Rewrite the records below with "timeline" changed to "history graph" and everything else the same, leaving the pictures out of your answer.

────────────────────

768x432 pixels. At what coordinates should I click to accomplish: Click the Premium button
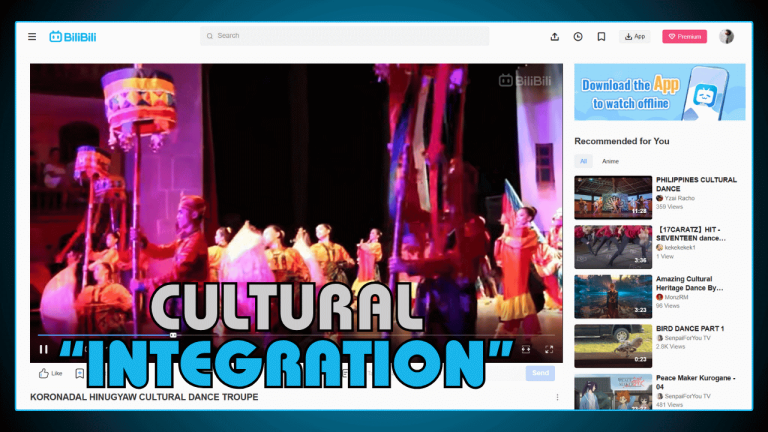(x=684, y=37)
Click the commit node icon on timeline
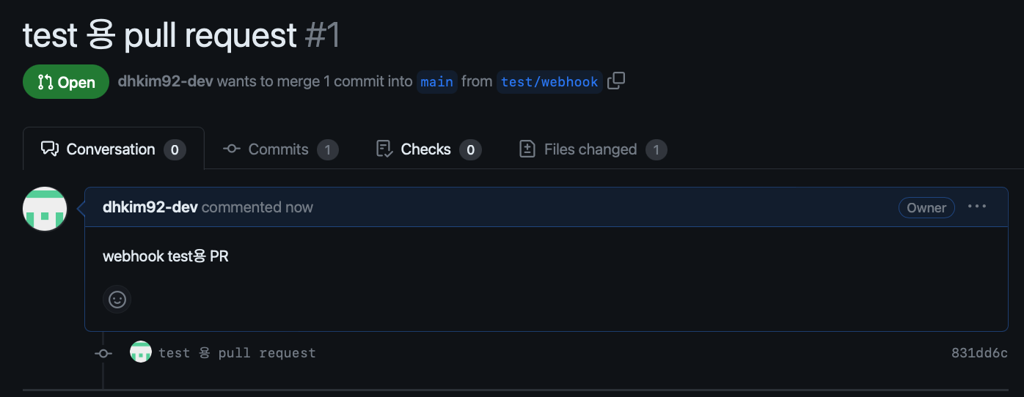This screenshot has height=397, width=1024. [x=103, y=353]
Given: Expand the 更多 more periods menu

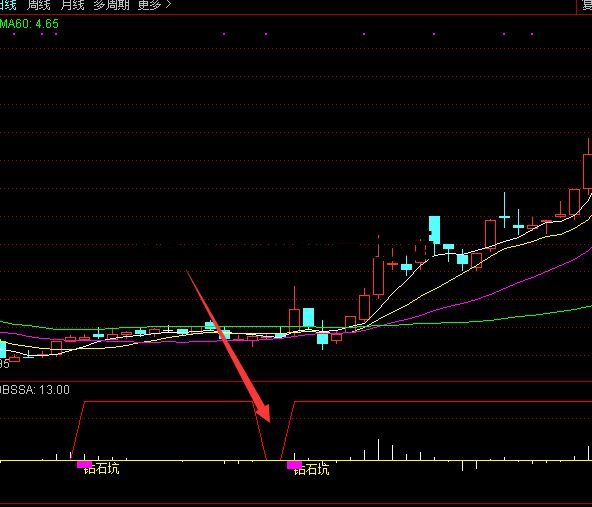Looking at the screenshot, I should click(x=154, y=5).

────────────────────

Problem solution =
768x432 pixels. At what coordinates should I click to accomplish: Click the Premium button
(x=684, y=37)
Click the commit node icon on history graph
This screenshot has height=397, width=1024. [x=103, y=353]
Given: Expand the 更多 more periods menu

Looking at the screenshot, I should click(x=154, y=5).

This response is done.